__What the task asks__:
Verbatim copy, images excluded: write out each record shown below.

__Dataset extract__:
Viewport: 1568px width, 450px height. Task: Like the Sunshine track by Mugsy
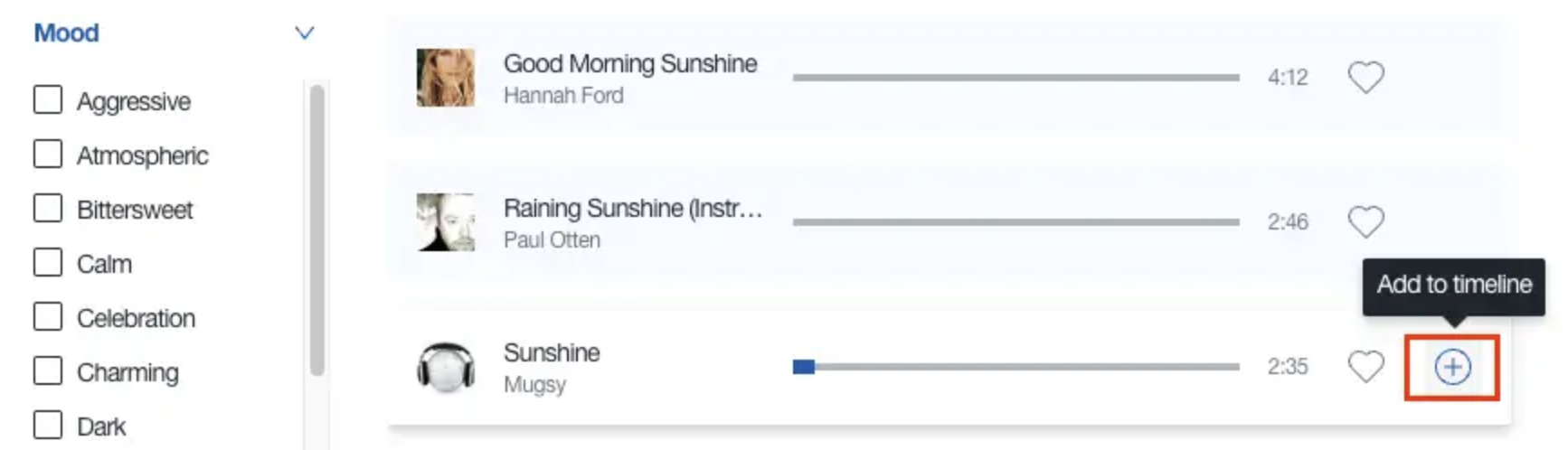point(1365,366)
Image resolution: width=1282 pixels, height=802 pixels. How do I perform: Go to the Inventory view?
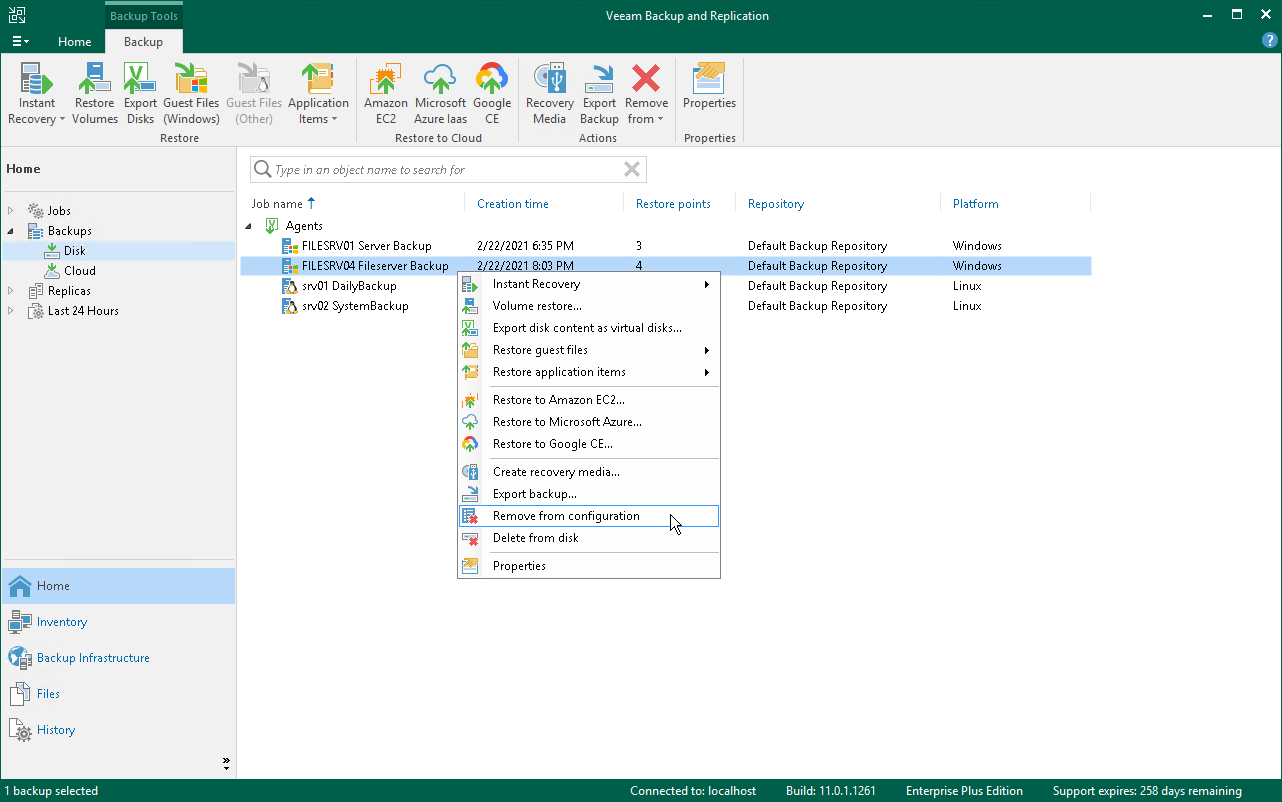[x=62, y=622]
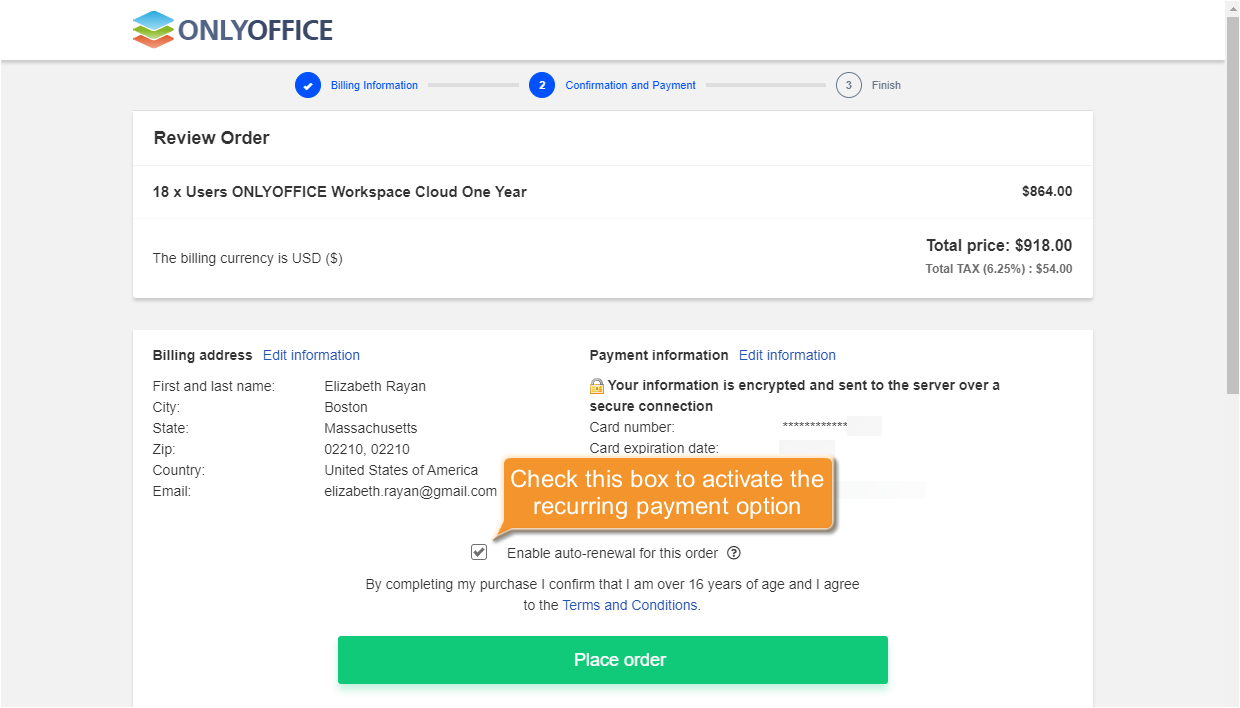Click the ONLYOFFICE logo
Screen dimensions: 1240x708
(x=231, y=30)
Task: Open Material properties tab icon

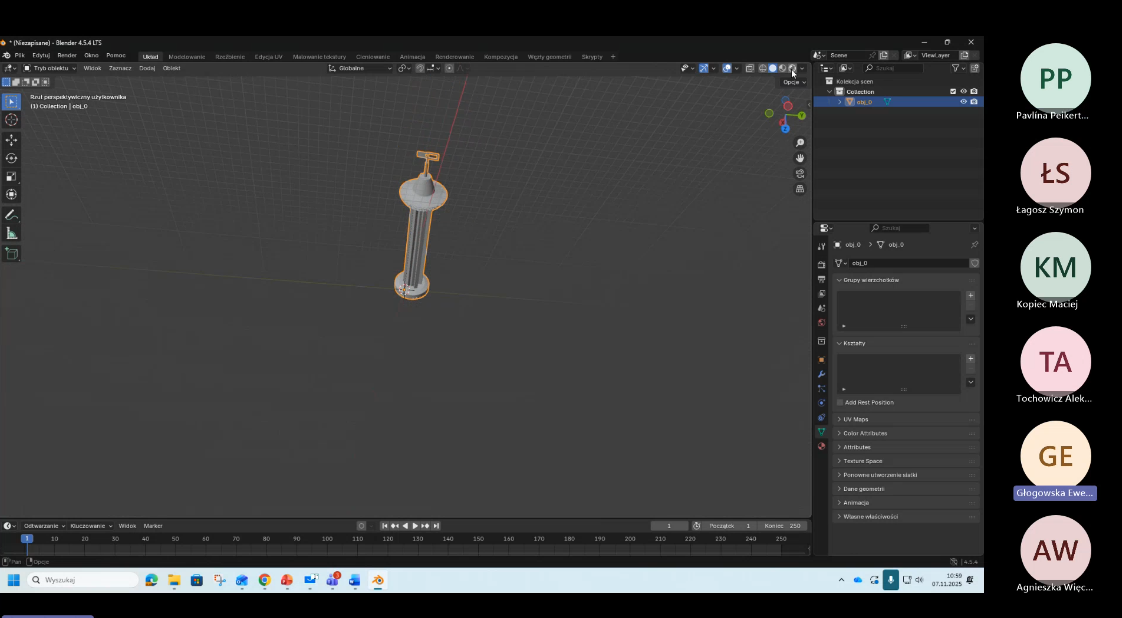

__Result of the task__:
Viewport: 1568px width, 450px height. Task: Like the Sunshine track by Mugsy
point(1365,366)
Image resolution: width=1282 pixels, height=802 pixels. How do I perform: Go to the Inventory view?
[x=62, y=622]
Click the ONLYOFFICE logo
Screen dimensions: 1240x708
(x=231, y=30)
Task: Open Material properties tab icon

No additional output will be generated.